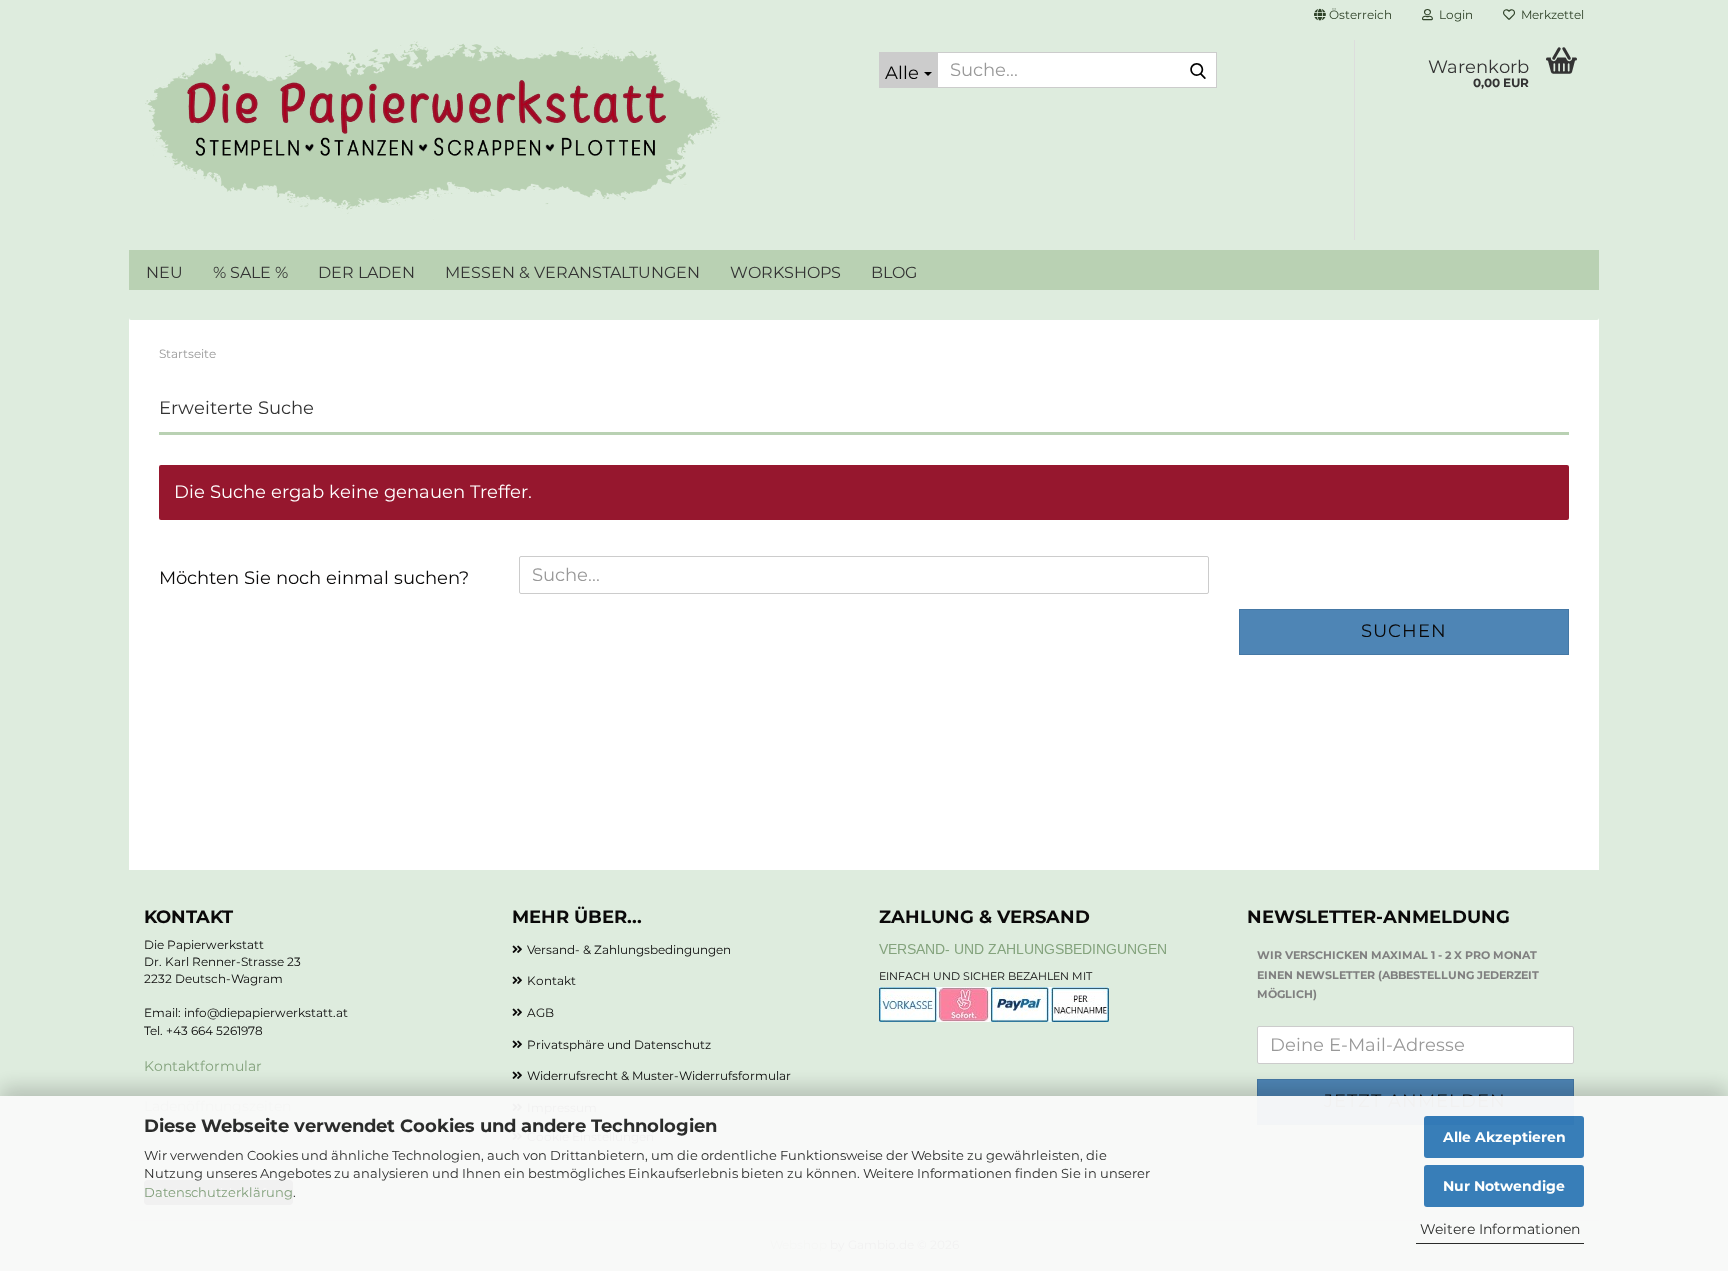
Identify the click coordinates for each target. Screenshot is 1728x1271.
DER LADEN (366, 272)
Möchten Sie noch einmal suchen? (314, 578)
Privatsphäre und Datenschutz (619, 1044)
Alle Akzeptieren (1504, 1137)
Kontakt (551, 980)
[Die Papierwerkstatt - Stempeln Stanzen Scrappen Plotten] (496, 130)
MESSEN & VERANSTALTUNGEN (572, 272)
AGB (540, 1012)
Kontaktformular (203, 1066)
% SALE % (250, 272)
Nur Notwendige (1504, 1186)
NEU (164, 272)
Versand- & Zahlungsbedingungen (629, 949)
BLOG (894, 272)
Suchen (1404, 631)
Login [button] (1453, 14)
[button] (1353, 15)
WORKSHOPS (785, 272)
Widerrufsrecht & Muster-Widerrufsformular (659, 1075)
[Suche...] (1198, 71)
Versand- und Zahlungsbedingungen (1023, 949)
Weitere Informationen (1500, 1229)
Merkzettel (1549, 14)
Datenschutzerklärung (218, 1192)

- **WORK INSTRUCTIONS**
Where a line of the data holds the word "Versand", copy that line.

- **SOLUTION TO THIS EXERCISE**
Versand- & Zahlungsbedingungen (629, 949)
Versand- und Zahlungsbedingungen (1023, 949)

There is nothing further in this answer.